Friday, April 29, 2016

My Old Friend R

I don't know why, but I was thinking about what few regrets I do have in my past, and I thought of an old friend.  R was an rather peculiar boy, very intelligent but a bit socially stunted due to his parents' controlling nature.  One story comes to mind that he wanted attend a community baseball game that he would often see across the street, so he snuck out one night; his parents then installed an alarm on his windows.  They almost never let him go anywhere unattended.  He had a second adopted brother who was more the outgoing, small town boy, being mechanically inclined and eventually joining the national guard.

For their part, the parents were hard working townspeople.  They were involved with the church and the community.  Very nice people that I stop in to see every few years when I'm driving through the town.  It can only be assumed that they could not have children of their own and adopted the two boys as a fulfillment of God's and their own desires for family.  I describe them because I don't think they are bad people, or even bad parents, even if I think they were a bit heavy handed during the later years of R's youth.
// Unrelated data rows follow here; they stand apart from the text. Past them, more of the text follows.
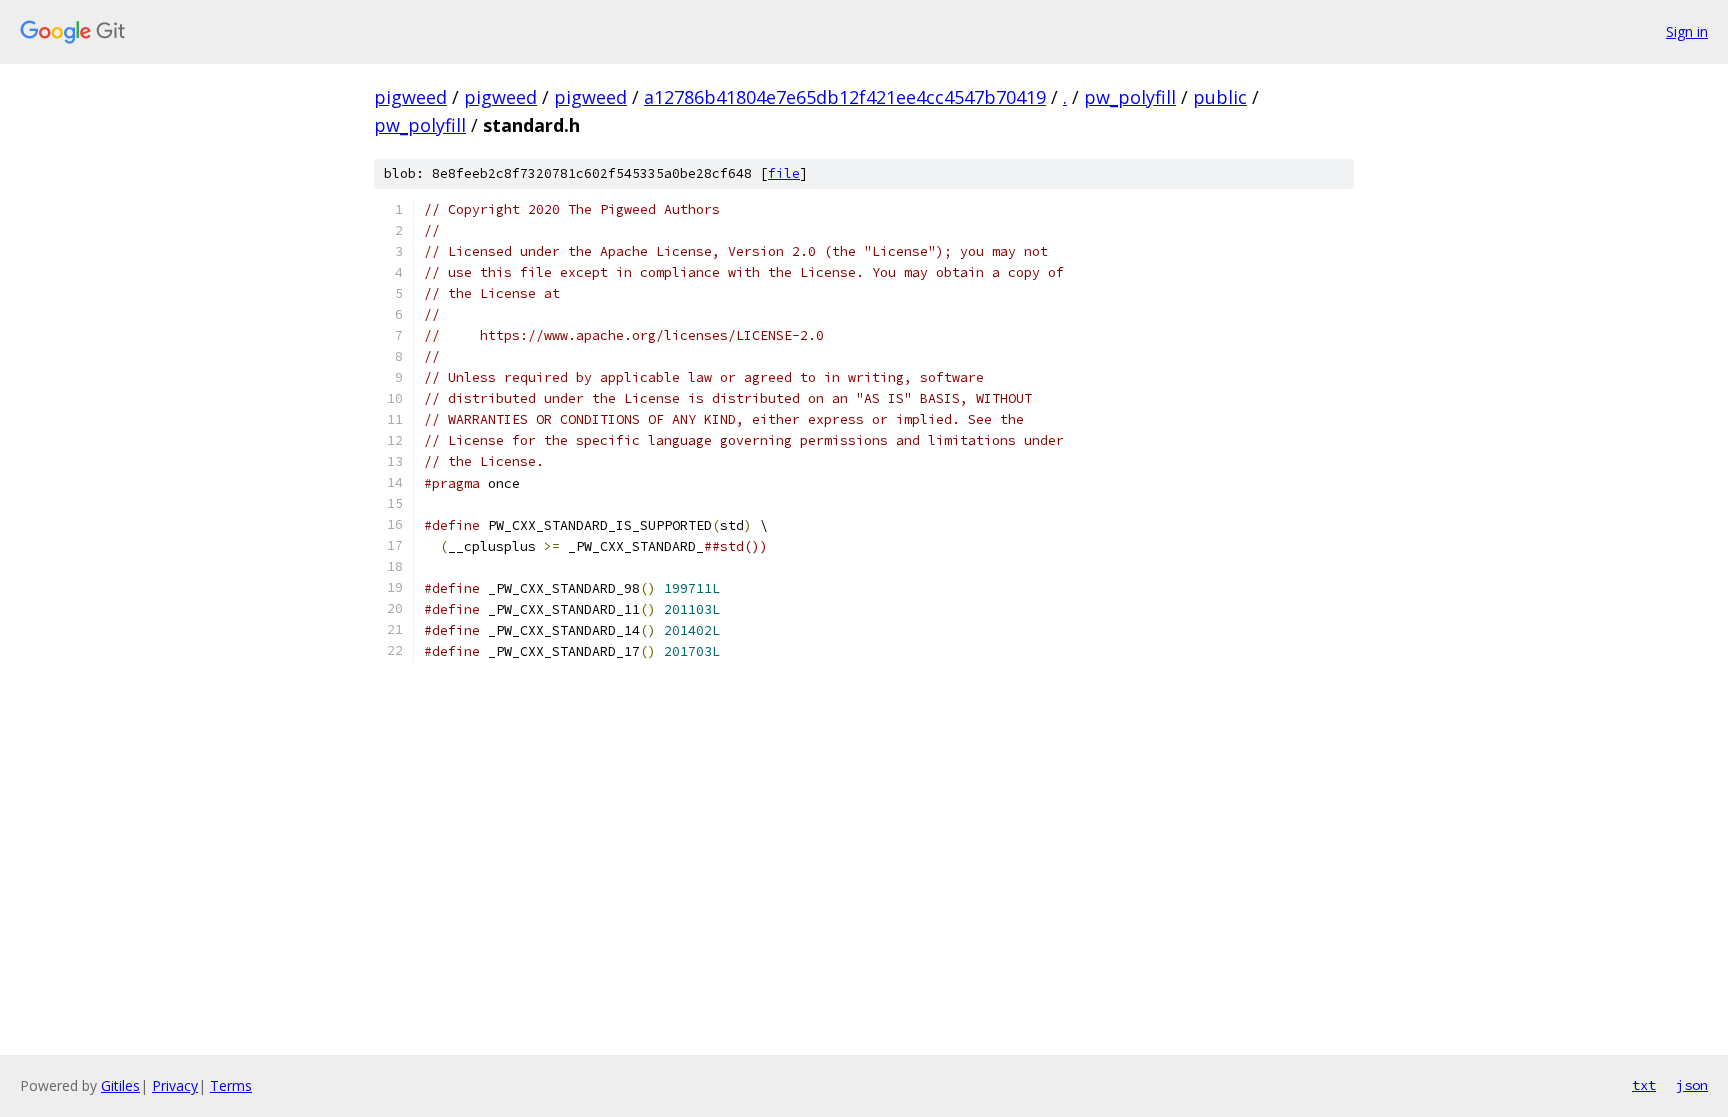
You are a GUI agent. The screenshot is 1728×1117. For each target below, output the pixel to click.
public (1220, 97)
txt (1644, 1085)
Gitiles (120, 1085)
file (784, 173)
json (1692, 1085)
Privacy (175, 1085)
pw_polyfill (1130, 97)
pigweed (410, 97)
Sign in (1687, 31)
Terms (231, 1085)
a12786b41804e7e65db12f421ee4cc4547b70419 (845, 97)
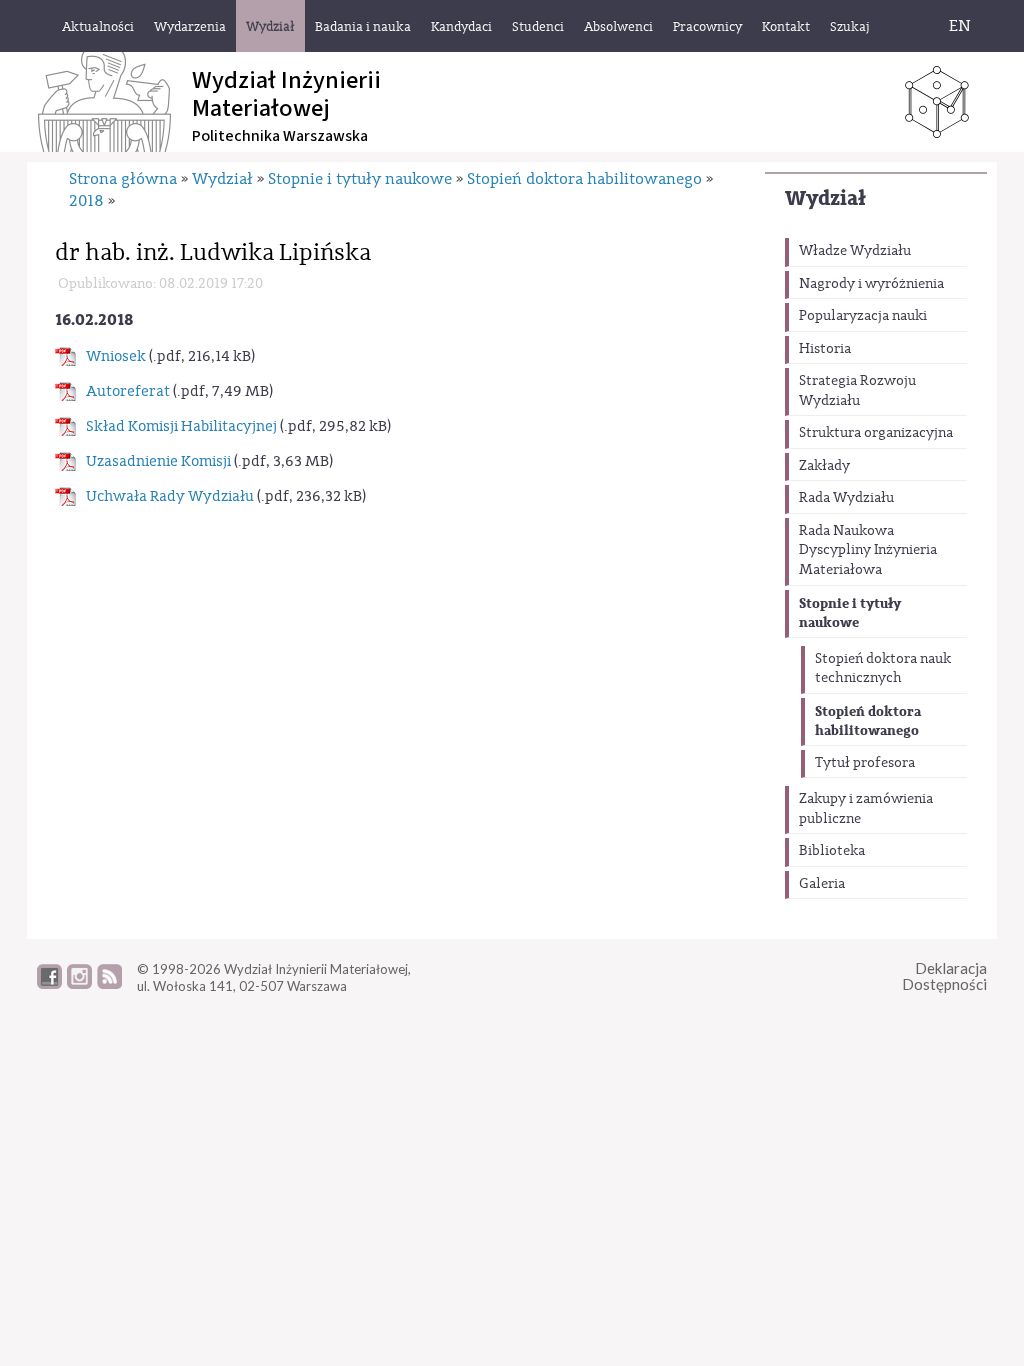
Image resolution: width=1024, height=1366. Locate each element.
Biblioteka (832, 851)
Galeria (822, 884)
Anyways, they took a good liking to me and encouraged R's friendship with me.  They knew my family, being relatively wholesome, and wanted the influence to rub off on R.  This was also a good thing for R, as he got to socialize and do activities he wasn't normally allowed to do.  With me he was allowed to do sleepovers, paintball, wargaming, RPG's and exploring my family's property (a good 200 or so acres).

Looking back, I think that this was something R needed desperately in his life.  Being constantly monitored and under the control of a passive church family left him little room to channel his masculinity.  While I was free, more or less, with the trust of my family to go where I would, R found himself stuck like a hothouse plant that had long overgrown his container.  I remember my last days at home before moving to college when I revisited the woods of my youth, walking every single pond and large rock, marking every ramshackle structure my brothers and I helped to build and burying my hands in the soft rock and mud of the creek simply to feel the land and connect to it.  I knew at the time that I would probably never return to those happy places as the same person, but it helped me process that I would be leaving what was comfortable to me and becoming my own person.

I don't think R ever had such opportunities to create experiences for his own.  I imagine that his early life was ripped from him by the foster care system and after his adoption he was shepherded from one constructed experience to another, school, church, home and repeat.  It's understandable that he grew inwards.  After high school he went to a smaller state college with the goal of becoming a Masters in Librarian studies.  I think he would have made an excellent librarian or records keeper with his love for books and order.

We didn't talk much after high school, perhaps once every few months.  When we did, he would confide in me things that he would never tell his parents.  He was using alcohol (underage) in social settings, and had experimented with drugs.  He had joined a fraternity where he was participating in risky group behavior.  It seemed to me that he was trying to be the part of a group that would accept him, but it was causing him to make some sub-par life choices.  During our talks I would remain non-judgemental, but remind him that life is about finding your personal fulfillment and that these kinds of activities usually don't provide that.

He ended up marrying a girl he met from the campus, a rather large specimen.  I can't imagine what game she was playing, but I'm sure R just took the first girl who took interest in him.  He eventually joined the army and after home, then found that she had been cheating.  One thing led to another and while he was out she downloaded a sizable amount of child porn onto his computer and "reported him" to the authorities.  It eventually got dismissed, but the resulting divorce led to his life completely spiraling out of control.  During army training in GA, he went AWOL.  Last I knew he was piddling around our old state taking odd jobs and scraping by.

I have "regrets" because I feel a little like I could have prevented what happened to R if I or someone else could have been a more positive influence on him.  It's certainly not something I beat myself up over, but I do wonder how he would have turned out if he hadn't made the choices he did.

Having fully reflected up on my story, I find myself longing for some masculine influence myself.  Since I've gotten married I very rarely get "alone time", and almost never with other people without the wife.  While my wife is my best friend, we've both noticed that I tease her as part of my nature, which causes her some distress.  For me, this is just playful communication, but I am coming to realize that this is the kind of communication that I would be doing with a man, were there any I would spend time with.

With that in mind, I should resolve to make a conscious effort to spend time with other men, preferably positive ones like my brothers!